La grazia misericordiosa è per tutti, perché tutti siamo stati sotto il potere del peccato e tutti ne siamo liberati. Noi qui confessiamo i nostri peccati, vivendo però nella convinzione che siamo stati riscattati dal potere del male non per i nostri meriti, ma per l’amore di Dio che prende il volto della misericordia.
 
Il segno della porta santa che Papa Francesco ha voluto fosse aperta in ogni diocesi ci dice che il Giubileo è celebrazione della misericordia che perdona e che libera dalla colpa e dalla pena. Liberazione non solo dalla colpa (ci confessiamo), ma anche dalla pena: è il massimo della misericordia di Dio che ci raggiunge.
 
Care sorelle e fratelli nel Signore, se noi accogliamo questo dono comprendiamo – con tutti i nostri limiti ma anche con la sincerità del nostro cuore – che siamo chiamati a offrire questo dono. Abbiamo sentito il Vangelo delle opere di misericordia: avevo fame, avevo sete, ero nudo, ero in carcere, ero malato, ero straniero e mi avete soccorso.
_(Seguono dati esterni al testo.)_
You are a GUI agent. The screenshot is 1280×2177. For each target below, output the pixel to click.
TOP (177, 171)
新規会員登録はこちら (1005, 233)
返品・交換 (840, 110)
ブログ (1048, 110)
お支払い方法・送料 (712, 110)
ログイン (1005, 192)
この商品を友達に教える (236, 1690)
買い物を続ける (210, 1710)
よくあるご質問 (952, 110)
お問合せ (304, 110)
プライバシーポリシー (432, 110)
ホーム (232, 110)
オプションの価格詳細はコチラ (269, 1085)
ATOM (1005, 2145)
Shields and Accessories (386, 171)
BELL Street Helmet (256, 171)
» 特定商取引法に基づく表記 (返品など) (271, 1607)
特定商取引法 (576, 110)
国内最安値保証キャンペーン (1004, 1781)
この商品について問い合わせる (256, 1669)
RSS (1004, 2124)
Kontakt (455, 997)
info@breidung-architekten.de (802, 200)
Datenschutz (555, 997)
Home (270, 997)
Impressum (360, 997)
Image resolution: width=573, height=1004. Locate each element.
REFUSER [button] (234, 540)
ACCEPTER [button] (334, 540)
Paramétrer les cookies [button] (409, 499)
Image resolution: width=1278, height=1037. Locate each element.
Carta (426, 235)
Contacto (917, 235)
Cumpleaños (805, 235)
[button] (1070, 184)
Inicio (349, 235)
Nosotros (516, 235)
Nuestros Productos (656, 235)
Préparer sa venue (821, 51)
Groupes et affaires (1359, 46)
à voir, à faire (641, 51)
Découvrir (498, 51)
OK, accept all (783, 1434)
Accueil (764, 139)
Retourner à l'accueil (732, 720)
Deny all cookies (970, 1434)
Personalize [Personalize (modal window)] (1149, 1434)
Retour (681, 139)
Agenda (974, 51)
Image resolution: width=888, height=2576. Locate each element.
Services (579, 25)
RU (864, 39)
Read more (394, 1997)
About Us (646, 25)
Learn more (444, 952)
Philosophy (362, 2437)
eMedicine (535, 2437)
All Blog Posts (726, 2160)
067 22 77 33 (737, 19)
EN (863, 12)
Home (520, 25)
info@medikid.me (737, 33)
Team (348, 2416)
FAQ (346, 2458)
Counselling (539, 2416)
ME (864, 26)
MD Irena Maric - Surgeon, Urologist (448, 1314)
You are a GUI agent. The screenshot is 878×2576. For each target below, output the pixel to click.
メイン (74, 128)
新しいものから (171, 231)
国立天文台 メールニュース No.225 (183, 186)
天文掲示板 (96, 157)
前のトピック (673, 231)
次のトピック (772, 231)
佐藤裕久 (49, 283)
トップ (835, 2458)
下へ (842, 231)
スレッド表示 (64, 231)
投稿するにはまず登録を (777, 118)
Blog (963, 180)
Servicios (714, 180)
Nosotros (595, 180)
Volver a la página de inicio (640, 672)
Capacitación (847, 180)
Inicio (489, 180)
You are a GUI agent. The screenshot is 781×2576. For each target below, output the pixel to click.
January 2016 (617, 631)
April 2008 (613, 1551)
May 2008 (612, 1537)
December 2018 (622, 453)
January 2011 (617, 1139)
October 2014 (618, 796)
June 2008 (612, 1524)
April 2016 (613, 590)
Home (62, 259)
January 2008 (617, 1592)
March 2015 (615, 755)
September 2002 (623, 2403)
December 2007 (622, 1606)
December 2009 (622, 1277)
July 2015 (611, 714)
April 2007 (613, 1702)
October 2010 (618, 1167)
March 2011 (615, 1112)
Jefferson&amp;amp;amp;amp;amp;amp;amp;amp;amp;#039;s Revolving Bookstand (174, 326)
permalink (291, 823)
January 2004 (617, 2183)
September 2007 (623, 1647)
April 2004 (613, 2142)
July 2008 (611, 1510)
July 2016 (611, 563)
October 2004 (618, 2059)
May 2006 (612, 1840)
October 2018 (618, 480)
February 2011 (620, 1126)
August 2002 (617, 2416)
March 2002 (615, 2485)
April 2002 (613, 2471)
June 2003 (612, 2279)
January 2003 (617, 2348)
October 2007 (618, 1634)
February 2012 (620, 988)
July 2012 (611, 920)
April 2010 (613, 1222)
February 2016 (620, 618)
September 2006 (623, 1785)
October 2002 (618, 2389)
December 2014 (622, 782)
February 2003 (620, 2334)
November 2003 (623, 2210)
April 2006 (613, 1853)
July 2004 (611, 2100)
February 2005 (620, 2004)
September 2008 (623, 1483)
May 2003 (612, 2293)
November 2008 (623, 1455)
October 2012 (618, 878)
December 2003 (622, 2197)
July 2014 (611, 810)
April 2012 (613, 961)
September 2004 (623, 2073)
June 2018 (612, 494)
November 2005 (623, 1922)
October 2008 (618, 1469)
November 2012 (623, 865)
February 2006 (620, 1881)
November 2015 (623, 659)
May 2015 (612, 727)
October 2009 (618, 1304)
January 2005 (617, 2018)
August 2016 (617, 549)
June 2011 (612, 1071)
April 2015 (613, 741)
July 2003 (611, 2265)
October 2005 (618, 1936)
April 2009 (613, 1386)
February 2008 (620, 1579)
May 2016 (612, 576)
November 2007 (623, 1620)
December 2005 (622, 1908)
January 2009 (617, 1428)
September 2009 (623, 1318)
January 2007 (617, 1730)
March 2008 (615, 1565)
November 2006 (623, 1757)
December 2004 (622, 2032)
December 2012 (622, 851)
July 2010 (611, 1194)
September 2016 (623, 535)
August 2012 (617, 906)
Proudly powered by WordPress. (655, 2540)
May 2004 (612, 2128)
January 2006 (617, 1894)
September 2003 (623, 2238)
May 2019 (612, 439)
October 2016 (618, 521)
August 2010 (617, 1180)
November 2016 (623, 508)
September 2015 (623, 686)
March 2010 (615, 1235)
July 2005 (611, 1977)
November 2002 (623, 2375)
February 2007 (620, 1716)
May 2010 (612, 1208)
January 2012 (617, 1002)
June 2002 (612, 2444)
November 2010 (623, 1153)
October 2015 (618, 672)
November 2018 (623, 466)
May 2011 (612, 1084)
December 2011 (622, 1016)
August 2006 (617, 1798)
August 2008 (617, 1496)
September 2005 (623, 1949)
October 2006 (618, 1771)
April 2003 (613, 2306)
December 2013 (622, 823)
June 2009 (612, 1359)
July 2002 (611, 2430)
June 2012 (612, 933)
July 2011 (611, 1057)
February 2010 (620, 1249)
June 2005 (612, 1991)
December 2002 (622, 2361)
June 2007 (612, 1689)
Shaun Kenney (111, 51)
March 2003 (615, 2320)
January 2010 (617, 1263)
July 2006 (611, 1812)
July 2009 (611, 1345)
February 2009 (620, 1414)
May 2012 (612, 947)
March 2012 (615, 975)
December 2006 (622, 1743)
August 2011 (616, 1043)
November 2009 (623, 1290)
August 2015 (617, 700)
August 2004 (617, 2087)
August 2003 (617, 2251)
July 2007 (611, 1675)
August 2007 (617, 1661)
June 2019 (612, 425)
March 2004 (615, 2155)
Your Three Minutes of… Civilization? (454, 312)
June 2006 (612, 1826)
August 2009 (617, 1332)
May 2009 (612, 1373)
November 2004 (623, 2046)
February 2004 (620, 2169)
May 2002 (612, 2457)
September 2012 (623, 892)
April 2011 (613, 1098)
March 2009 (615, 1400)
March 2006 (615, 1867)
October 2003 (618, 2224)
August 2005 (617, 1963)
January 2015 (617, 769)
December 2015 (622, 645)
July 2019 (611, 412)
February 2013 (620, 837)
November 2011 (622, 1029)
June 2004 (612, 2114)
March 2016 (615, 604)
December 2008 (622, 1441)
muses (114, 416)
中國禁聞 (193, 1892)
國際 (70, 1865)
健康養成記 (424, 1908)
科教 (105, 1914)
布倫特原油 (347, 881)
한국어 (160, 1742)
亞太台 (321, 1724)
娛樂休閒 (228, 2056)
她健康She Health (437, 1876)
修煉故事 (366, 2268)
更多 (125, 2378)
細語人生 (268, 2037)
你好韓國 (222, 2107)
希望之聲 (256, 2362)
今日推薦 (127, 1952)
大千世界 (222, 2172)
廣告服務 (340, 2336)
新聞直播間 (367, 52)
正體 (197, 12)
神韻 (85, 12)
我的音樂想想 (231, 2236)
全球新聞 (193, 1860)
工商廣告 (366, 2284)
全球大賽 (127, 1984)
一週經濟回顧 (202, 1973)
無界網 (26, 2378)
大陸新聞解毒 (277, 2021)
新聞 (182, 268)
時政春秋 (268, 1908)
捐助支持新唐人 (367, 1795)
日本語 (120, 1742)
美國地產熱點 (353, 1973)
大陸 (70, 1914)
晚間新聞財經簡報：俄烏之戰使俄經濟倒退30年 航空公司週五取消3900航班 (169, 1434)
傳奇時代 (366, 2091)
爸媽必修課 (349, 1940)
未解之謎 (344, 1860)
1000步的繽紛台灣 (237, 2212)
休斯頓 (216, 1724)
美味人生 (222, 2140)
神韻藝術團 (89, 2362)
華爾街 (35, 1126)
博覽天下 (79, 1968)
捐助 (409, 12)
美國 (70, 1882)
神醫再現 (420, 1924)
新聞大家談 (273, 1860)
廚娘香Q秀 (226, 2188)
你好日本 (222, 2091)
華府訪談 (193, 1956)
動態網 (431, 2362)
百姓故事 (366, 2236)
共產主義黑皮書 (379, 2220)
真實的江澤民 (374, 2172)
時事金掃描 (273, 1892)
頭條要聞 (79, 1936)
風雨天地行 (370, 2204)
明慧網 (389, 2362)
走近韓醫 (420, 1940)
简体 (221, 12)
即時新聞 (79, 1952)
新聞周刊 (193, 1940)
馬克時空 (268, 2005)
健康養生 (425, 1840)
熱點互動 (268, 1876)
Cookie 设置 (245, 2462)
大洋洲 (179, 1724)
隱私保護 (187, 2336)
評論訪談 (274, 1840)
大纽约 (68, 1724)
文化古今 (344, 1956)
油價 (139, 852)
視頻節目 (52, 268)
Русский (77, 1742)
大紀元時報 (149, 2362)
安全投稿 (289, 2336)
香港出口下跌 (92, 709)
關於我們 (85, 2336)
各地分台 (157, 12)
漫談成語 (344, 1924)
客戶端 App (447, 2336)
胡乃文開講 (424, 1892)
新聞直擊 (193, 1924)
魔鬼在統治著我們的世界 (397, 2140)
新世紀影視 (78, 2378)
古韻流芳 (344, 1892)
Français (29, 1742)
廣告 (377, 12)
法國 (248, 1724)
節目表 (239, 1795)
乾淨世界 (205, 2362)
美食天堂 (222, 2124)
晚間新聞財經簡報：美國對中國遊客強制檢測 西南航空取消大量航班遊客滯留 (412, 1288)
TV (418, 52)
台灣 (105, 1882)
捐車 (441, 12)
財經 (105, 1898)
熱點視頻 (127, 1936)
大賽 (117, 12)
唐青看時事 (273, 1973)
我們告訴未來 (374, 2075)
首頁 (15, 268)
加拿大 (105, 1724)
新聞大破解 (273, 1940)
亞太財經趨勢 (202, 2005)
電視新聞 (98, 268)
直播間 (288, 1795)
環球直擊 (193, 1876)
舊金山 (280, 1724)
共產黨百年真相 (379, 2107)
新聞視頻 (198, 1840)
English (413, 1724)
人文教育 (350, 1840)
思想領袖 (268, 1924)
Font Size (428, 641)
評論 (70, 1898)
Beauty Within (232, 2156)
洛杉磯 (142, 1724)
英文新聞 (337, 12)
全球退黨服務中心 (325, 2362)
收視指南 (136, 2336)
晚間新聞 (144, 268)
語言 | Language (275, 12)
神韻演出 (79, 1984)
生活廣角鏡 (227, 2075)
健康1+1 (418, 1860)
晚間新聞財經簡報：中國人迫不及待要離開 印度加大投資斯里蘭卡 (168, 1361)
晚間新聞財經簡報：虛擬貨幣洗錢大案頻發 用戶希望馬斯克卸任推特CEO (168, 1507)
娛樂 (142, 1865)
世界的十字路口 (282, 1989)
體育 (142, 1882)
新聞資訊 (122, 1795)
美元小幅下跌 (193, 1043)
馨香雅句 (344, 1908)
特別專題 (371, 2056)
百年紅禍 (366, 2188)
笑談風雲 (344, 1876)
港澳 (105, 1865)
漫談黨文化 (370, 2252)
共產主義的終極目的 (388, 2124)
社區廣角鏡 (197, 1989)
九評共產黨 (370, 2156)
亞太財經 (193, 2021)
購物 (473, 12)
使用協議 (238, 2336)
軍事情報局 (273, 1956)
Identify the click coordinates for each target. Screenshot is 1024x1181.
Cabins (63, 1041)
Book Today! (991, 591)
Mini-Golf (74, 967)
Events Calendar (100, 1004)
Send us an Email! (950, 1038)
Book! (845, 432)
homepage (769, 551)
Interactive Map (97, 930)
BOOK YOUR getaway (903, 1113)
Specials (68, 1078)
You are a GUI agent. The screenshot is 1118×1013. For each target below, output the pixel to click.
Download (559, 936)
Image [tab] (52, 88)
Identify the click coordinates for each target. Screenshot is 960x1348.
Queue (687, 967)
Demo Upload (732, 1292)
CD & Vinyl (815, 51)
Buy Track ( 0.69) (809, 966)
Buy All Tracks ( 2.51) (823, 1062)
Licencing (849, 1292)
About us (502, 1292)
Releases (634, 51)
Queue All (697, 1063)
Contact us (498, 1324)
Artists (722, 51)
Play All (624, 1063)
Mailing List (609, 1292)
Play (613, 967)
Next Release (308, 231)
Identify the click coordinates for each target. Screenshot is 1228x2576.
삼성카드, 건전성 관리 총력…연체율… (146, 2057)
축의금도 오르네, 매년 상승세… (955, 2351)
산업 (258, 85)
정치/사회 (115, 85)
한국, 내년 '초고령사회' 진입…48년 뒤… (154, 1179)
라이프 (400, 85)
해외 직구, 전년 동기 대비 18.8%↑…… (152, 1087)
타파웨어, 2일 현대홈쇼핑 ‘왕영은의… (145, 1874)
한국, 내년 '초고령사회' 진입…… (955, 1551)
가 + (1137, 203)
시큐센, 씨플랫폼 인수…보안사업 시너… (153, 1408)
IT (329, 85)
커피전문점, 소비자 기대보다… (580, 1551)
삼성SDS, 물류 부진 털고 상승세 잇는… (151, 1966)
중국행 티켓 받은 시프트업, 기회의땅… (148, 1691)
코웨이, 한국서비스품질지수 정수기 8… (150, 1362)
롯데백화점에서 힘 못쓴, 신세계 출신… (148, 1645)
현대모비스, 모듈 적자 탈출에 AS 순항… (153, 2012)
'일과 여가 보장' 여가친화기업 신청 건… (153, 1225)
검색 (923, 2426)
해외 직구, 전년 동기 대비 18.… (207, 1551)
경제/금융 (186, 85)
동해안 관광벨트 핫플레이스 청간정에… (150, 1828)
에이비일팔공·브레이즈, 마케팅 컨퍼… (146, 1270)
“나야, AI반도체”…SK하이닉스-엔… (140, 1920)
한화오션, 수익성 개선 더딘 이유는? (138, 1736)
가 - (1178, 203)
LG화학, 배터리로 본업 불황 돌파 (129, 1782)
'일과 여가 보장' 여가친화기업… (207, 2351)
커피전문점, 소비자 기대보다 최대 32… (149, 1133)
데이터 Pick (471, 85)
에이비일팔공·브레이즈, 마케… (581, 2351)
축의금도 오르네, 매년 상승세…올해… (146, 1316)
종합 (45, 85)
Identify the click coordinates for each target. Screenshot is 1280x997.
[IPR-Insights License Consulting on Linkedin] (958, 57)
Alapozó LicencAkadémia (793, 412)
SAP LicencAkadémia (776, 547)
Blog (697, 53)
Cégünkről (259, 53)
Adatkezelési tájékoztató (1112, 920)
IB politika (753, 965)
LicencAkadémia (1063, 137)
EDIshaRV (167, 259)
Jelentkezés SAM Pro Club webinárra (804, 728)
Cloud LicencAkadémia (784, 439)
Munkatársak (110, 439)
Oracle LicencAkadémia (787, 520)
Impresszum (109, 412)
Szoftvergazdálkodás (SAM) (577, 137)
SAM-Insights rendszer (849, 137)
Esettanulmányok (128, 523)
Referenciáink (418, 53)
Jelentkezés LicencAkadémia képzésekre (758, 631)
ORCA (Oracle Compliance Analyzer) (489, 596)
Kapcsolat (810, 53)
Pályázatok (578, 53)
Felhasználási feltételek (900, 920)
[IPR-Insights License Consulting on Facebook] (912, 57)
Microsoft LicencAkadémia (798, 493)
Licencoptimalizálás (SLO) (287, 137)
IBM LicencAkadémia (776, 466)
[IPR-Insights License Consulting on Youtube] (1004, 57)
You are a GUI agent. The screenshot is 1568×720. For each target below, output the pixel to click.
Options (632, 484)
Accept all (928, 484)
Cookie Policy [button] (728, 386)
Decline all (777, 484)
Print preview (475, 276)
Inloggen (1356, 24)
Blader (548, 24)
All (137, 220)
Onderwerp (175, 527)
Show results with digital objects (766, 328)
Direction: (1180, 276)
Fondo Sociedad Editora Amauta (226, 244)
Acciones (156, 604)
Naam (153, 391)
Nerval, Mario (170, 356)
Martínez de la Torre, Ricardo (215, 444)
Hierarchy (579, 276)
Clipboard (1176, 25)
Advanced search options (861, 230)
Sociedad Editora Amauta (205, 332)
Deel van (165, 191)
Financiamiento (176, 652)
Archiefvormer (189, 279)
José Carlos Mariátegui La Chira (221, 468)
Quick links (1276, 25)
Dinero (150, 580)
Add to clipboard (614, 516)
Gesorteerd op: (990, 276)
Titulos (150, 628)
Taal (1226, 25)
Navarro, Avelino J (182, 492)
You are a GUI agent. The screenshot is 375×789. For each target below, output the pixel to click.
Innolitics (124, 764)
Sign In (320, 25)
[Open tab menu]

Il gesto misericordioso del Vangelo diventa un gesto che genera relazioni nuove.
 
Nel momento in cui io aiuto ogni persona, qualsiasi persona, anche la più vicina che appare nella mia esistenza chiedendomi aiuto, non sto semplicemente rispondendo a un suo bisogno, ma sto creando una relazione nuova, sto creando un mondo nuovo. Non finiremo mai di farlo, molte volte non succederà così, ma quando io esercito la misericordia in quel momento sto creando la condizione di un mondo che non è sotto il potere del peccato. A volte il gesto può essere minuscolo, ma è così.
 
Accanto al gesto misericordioso dell’aiuto al prossimo c’è un gesto ancora più grande: è il perdono. Il perdono ci avvicina al comportamento di Dio. Nell’inno del Giubileo abbiamo cantato: “misericordiosi come il Padre”.
 
Care sorelle e cari fratelli, tutto questo voi lo vivete ogni giorno in quella che più che una professione è un servizio. Il motivo che ispira il vostro essere venuti comporta che questi convincimenti profondi e interiori ispirino la visione dell’uomo e la visione della giustizia. Ci sono delle mediazioni concrete da compiere perché siamo chiamati ad affrontare nella storia i problemi che fanno parte del vostro servizio. C’è una diversità rispetto a chi non si dispone liberamente e coscientemente a questo che noi crediamo? La diversità consiste semplicemente nel fatto che nell’esercizio di un servizio che probabilmente svolgiamo nello stesso modo, con gli stessi valori di riferimento, ci sono particolari motivi ispiratori, profondi, quelli che ispirano il nostro modo di vedere e quindi anche il nostro modo di agire. Che il Signore non solo vi raggiunga con la sua grazia misericordiosa, ma anche con la gioia interiore di questa grazia.